In this article, I want to expand on this concept of Small Bets and how you can have a Portfolio of Small Bets by giving you my own experience as an example.
First Small Bet
My first Small Bet is my regular day job.
Might not make much sense to you, but a day job gives you a solid basis for your other activities since it provides a constant stream of income.
A regular job can come in various ways, my advice here is to have a job that doesn’t suck the life out of you in order for you to have some energy left to try other bets.
Remember, small bets work nicely precisely because you can have many of them in parallel, if you have a single bet taking up all of your resources, it is not worth it, you need some resources left to take chances.
Second Small Bet
My second Small Bet is my blog.
I write articles about programming, machine learning, and career in tech.
This article for instance is about career.
I also have a newsletter with over 5,000 subscribers at the moment of writing this article.
Third Small Bet
My third Small Bet are my books and courses.
They are products I sell and are another stream of income.
At the moment I have only written books, but I have plans to create video courses.
Fourth Small Bet
My fourth Small Bet is freelancing.
These are basically extra projects I work on here and there when I have the time and energy.

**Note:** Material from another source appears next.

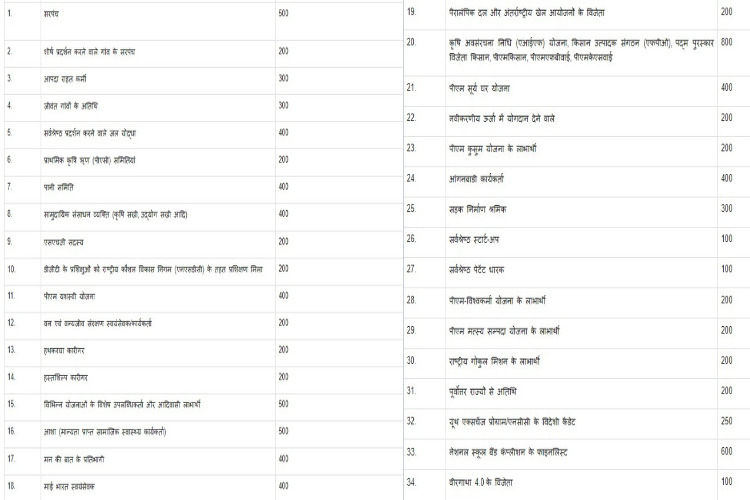This screenshot has height=500, width=750.
Task: Click the पीएम सूर्य घर योजना row
Action: 576,91
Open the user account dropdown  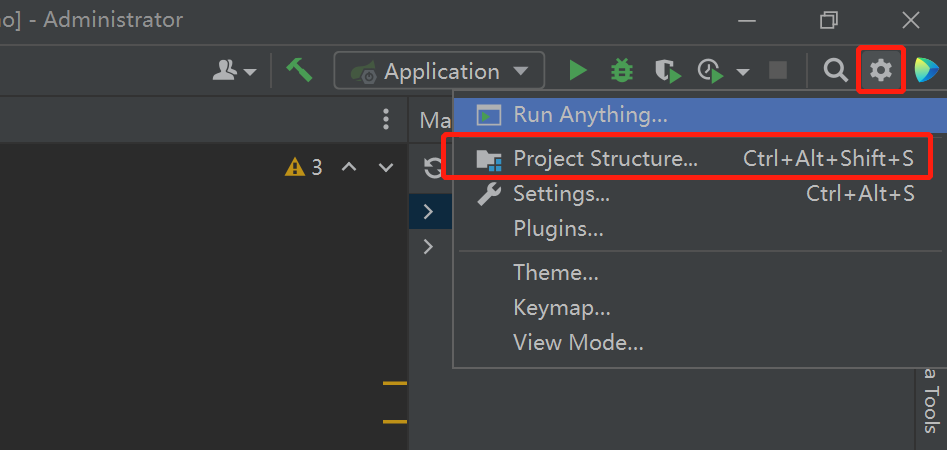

Freelancing has many benefits like choosing the projects you want to work on, try new skills you will never have any opportunity to make use of in your regular job, and develop non-technical skills like project management and negotiation.
As a newbie or as an experienced developer, freelancing is definitely something you should try as a professional.
Fifth Small Bet
My fifth Small Bet is investing.
I am far from being rich.
But I make enough money with all of my income streams to have some extra each month to invest.
By investments, you can think of anything: stock market, crypto, real state, angel investing.
What to invest in is a more personal matter and you have to think for yourself about what makes sense to you as an investor.
The only advice here is to save enough money and invest to make the money work for you instead of the other way around.
It takes time and work, but so does anything worth it in life.
Sixth Small Bet
My sixth Small Bet will be a SaaS or something like it.
I have a few failed ideas already and they taught me a lot.
But I expect to build a profitable SaaS sometime in the near future.
Notice I said profitable.
I am not aiming for a multi-million dollar company or anything like that.
Just something that solves a real need, for real customers, who are willing to pay real money.
Following my idea of small bets, I’d rather have a nice SaaS making a few thousand dollars per month with no employees and minimal support to customers instead of a crazy complex service with dozens of people.
Small Wins
The whole idea is to have multiple small wins with varied returns until they add up to something relevant.
All of this while keeping optionality (both personally and professionally), and a healthy body and mind, since it doesn’t matter if you make a lot of money if you can’t enjoy it.